Dane had stopped eating. He stared at Goran with a look of horror and awe. “Slavery.”
“Purpose,” Goran countered. “To a Vor-Kahn, without a master, there is no sky. There is no ground.”
He looked down at his massive, scarred hands.
“But the Aetherkind… they were flawless beings with flawed hearts. They split. The Schism. Light-born against Dark-born. It tore Vaelor apart. And because we were their shadows, we were torn too.”
“You had to pick sides,” I whispered.
“We were ordered to,” Goran said. “The nature of the wolf is predatory. It calls to the dark. Most of the Vor-Kahn went to the Umbrael Sovereignty. They became the butchers of the Dark Court.”
He looked up, meeting Dane’s eyes.
“I did not. I chose the Luminaris. The Light. I chose to protect, not to conquer.”
“You went to war with your own kind,” Dane muttered.
“An endless slaughter,” Goran corrected. “When the world broke, we ran. A handful of us. Light-born, Dark-born refugees who saw the end coming, Vor-Kahn who severed their leashes. We came here. To Aurathen. A world of humans.”
Dane leaned forward. “So, we’re… what? Copies?”
“Echoes,” Goran said gently.
“We were few. Too few to sustain our numbers,” Goran explained. “The Aetherkind tried to keep their blood pure, but they failed. The Light-born faded into the Calysteri. The Dark ones into Umbrakynn.”
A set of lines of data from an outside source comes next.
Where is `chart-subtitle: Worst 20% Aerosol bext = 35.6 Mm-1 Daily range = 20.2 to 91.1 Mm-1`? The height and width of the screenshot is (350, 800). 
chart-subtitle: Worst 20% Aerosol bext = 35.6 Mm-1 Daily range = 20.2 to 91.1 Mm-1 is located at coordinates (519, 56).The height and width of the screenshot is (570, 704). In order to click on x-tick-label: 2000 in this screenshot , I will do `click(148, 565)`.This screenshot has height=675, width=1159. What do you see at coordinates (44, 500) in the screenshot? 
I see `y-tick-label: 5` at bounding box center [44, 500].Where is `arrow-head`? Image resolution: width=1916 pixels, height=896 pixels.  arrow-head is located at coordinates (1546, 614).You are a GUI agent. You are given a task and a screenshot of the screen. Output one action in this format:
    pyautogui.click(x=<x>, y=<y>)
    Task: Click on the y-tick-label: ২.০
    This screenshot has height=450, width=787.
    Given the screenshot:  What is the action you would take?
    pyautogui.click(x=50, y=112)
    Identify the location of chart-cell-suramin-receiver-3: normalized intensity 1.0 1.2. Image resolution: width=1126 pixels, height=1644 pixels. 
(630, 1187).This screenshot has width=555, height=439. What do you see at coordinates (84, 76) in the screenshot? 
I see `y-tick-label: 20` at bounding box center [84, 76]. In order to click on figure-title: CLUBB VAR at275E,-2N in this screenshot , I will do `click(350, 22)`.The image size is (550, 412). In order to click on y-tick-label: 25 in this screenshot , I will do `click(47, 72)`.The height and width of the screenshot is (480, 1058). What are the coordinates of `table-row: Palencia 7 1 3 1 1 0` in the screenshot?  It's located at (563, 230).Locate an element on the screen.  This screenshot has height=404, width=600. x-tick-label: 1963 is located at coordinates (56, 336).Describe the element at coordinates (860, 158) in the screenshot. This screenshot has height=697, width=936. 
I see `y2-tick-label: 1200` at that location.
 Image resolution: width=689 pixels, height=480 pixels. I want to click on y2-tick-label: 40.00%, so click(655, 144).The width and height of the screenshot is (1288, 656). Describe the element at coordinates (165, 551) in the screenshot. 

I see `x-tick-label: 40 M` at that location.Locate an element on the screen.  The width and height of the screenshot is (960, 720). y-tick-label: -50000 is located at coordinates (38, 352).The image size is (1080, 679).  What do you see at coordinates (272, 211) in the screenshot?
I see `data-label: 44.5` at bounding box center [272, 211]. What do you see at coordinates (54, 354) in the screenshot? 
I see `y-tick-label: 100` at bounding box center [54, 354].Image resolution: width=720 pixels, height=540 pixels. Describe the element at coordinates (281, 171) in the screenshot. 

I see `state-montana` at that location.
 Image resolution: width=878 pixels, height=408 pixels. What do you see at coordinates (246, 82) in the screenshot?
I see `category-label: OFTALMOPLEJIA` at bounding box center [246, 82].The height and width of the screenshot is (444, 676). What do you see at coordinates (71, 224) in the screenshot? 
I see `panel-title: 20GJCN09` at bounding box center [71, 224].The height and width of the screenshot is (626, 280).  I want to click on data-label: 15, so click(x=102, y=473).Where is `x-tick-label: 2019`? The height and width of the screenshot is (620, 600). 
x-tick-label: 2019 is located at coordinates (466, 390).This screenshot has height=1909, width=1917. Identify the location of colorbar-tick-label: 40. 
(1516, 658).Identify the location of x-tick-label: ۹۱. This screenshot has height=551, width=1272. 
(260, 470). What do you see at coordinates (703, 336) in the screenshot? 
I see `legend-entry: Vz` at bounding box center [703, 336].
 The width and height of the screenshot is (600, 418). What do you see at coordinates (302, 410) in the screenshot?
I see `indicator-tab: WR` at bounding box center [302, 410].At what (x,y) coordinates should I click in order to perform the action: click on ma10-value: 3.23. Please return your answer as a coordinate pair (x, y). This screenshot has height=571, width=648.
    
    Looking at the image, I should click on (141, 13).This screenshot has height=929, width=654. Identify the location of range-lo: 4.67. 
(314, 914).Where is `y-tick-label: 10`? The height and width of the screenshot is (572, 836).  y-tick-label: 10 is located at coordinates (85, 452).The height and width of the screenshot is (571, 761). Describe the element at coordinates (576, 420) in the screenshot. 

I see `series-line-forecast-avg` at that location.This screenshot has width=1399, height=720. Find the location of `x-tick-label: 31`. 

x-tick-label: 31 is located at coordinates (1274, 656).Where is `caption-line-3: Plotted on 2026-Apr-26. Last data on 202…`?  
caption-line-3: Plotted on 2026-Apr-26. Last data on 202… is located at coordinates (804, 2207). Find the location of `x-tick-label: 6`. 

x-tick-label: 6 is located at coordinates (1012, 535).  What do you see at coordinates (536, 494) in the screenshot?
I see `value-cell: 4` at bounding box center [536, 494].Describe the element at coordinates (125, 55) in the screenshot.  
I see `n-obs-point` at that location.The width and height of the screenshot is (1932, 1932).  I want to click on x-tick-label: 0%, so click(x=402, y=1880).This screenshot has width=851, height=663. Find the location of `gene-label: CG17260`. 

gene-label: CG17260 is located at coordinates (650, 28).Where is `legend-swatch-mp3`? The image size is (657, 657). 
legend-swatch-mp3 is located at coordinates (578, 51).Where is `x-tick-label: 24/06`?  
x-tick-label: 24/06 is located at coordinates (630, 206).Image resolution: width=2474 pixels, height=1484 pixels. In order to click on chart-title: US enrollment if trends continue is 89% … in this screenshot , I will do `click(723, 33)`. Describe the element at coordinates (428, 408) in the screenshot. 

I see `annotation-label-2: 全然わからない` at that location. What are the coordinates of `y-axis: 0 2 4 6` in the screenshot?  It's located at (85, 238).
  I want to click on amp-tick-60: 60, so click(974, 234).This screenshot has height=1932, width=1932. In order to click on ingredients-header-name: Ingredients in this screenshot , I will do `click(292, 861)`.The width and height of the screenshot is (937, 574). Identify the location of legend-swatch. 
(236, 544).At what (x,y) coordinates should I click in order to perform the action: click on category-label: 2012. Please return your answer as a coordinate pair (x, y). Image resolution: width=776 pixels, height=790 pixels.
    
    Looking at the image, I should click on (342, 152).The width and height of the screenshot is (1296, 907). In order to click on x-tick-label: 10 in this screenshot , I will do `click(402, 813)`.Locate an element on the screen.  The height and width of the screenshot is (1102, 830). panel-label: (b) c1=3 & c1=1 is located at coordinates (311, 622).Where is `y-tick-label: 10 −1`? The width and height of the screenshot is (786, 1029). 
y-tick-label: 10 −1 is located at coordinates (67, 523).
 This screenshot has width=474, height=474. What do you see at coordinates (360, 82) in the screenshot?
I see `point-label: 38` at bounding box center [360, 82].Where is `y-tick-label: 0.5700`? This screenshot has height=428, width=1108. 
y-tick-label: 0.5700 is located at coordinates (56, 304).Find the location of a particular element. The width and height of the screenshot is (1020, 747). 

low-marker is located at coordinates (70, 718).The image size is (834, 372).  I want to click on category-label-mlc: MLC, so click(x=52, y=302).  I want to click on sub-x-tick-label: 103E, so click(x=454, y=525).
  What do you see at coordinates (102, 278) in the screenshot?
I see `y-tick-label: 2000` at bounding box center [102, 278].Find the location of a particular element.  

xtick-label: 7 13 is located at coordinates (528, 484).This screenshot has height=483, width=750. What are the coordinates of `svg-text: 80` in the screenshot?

He pointed a thick finger at Dane.
“And the Vor-Kahn… we were soldiers without a war. We began to take human mates. The magic in our blood was diluted, generation by generation. The immortality faded. The size diminished. The blind, telepathic obedience to the pack leader shattered into simple loyalty.”
Goran’s eyes softened, just a fraction.
“The beast remained, but the godhood was lost. You call yourselves Varkyn now. But the wolf inside you? That is the remnant of Vaelor. That is the memory of the Vor-Kahn, screaming for a master it will never find.”
Dane sat back, looking stunned. He looked at his own hands, clenching and unclenching them as if testing the reality of his own skin.
“That’s why the loyalty binds feel so strong,” Dane murmured, half to himself. “Why losing a partner feels like dying.”
“Because you were designed to be bonded,” Goran said. “It is not a flaw in your psychology. It is the architecture of your soul.”